Copy out exactly the stretch of the listing below that begins at the line containing "Task: Open Goals Adjust Goals button" and ends at the line containing "Click the monitor icon beside 网站管理", and copy nothing outside it.
--- Source data ---
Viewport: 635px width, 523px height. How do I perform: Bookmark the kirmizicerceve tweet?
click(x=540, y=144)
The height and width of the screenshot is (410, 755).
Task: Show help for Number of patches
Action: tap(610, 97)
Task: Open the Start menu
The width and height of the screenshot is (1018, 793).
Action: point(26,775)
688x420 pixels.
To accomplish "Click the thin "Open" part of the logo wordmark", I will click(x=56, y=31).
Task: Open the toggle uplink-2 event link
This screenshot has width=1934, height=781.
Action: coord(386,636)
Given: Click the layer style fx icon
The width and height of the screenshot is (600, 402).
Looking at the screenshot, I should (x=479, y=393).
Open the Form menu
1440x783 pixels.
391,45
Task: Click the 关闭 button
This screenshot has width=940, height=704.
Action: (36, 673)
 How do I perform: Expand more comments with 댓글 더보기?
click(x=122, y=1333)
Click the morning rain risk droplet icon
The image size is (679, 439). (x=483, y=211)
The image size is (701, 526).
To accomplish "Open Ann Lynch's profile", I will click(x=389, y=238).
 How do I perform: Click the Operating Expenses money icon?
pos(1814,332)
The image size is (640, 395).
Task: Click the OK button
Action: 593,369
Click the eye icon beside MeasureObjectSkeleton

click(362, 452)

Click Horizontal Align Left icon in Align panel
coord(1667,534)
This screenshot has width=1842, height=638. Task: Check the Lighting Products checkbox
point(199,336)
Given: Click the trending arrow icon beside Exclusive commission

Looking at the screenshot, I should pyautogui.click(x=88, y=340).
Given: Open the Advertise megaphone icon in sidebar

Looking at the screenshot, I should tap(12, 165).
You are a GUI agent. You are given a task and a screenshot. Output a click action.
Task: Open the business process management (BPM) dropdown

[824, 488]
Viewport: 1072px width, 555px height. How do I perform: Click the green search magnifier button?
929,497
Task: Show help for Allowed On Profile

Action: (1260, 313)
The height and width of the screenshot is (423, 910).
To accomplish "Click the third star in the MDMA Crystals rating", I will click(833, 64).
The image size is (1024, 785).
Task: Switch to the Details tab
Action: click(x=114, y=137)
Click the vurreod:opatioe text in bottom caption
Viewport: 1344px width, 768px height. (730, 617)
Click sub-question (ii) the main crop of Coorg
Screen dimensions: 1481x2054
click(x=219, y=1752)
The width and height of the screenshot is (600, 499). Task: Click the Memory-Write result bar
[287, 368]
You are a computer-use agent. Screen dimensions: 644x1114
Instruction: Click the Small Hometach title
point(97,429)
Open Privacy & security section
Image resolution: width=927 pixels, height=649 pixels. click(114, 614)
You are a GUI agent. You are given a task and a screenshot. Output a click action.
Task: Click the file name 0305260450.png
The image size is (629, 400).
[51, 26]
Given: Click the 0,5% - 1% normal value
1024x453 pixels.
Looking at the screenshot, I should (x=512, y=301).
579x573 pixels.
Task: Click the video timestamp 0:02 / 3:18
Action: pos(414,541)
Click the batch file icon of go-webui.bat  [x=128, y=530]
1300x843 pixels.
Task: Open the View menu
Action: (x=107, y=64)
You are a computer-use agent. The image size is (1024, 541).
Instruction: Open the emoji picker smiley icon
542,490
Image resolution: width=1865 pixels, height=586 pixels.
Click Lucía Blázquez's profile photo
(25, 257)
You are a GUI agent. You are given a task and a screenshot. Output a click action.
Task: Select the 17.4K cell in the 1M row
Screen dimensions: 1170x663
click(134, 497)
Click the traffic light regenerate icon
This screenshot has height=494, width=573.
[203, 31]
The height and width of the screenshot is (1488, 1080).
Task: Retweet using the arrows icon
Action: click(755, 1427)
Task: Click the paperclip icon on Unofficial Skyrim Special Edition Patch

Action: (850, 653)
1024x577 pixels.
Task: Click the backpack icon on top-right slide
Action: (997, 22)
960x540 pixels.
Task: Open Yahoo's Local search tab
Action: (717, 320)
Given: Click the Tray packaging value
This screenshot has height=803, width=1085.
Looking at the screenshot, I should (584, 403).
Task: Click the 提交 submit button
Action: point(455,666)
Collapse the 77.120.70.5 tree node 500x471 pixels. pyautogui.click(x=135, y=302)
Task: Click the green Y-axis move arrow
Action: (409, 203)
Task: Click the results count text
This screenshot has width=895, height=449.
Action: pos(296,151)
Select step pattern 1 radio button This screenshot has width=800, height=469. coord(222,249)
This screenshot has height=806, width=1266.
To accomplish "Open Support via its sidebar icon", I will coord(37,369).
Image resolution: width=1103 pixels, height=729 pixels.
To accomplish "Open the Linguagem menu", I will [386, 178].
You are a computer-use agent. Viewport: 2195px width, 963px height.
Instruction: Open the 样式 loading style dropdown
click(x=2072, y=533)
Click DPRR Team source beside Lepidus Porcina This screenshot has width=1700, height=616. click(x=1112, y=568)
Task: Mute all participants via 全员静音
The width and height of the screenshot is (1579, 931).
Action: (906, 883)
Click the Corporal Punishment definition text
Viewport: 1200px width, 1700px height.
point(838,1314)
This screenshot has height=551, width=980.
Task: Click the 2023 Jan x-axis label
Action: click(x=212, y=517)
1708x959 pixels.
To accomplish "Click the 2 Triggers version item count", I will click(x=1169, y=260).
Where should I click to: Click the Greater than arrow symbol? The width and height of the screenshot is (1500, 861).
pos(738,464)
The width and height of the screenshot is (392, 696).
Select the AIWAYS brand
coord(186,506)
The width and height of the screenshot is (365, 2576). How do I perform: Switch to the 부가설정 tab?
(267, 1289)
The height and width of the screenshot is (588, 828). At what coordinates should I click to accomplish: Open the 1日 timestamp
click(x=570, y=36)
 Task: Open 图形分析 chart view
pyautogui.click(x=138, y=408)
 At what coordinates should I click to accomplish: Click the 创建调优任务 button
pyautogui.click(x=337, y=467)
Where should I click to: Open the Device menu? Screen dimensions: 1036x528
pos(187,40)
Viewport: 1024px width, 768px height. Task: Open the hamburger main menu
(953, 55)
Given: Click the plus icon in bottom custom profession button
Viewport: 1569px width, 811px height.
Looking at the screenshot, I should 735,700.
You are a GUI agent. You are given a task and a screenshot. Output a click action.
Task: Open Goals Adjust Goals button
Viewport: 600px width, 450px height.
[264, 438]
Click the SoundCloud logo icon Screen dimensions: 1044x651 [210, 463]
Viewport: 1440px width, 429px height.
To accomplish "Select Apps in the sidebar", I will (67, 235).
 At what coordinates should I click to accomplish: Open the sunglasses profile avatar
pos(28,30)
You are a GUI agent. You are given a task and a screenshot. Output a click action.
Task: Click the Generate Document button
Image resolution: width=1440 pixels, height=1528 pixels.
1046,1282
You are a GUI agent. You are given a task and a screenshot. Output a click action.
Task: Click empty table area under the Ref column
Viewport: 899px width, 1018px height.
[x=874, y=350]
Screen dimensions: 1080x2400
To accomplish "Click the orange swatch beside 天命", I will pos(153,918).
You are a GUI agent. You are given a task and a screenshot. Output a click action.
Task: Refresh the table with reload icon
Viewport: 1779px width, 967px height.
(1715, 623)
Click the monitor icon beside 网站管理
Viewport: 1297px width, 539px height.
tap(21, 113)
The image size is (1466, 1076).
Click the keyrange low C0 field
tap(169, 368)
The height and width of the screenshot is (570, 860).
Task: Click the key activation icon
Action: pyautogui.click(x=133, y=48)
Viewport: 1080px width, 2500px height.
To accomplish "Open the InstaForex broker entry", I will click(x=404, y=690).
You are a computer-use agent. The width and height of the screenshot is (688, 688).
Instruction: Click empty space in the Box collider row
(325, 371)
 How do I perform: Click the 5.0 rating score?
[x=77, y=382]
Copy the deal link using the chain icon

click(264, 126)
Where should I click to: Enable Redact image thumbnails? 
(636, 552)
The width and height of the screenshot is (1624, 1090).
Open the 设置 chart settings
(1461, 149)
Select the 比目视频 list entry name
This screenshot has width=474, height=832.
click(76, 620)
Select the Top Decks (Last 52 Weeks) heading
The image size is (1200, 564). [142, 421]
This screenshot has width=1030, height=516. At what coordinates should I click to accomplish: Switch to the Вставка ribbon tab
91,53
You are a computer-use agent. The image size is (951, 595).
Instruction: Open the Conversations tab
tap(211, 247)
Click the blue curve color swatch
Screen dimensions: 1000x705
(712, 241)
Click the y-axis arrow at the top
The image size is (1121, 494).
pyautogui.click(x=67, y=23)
---
▶ [Exercise answer]:
Task: Open Goals Adjust Goals button
Viewport: 600px width, 450px height.
[264, 438]
Click the SoundCloud logo icon Screen dimensions: 1044x651 [210, 463]
Viewport: 1440px width, 429px height.
To accomplish "Select Apps in the sidebar", I will (67, 235).
 At what coordinates should I click to accomplish: Open the sunglasses profile avatar
pos(28,30)
You are a GUI agent. You are given a task and a screenshot. Output a click action.
Task: Click the Generate Document button
Image resolution: width=1440 pixels, height=1528 pixels.
1046,1282
You are a GUI agent. You are given a task and a screenshot. Output a click action.
Task: Click empty table area under the Ref column
Viewport: 899px width, 1018px height.
[x=874, y=350]
Screen dimensions: 1080x2400
To accomplish "Click the orange swatch beside 天命", I will pos(153,918).
You are a GUI agent. You are given a task and a screenshot. Output a click action.
Task: Refresh the table with reload icon
Viewport: 1779px width, 967px height.
(1715, 623)
Click the monitor icon beside 网站管理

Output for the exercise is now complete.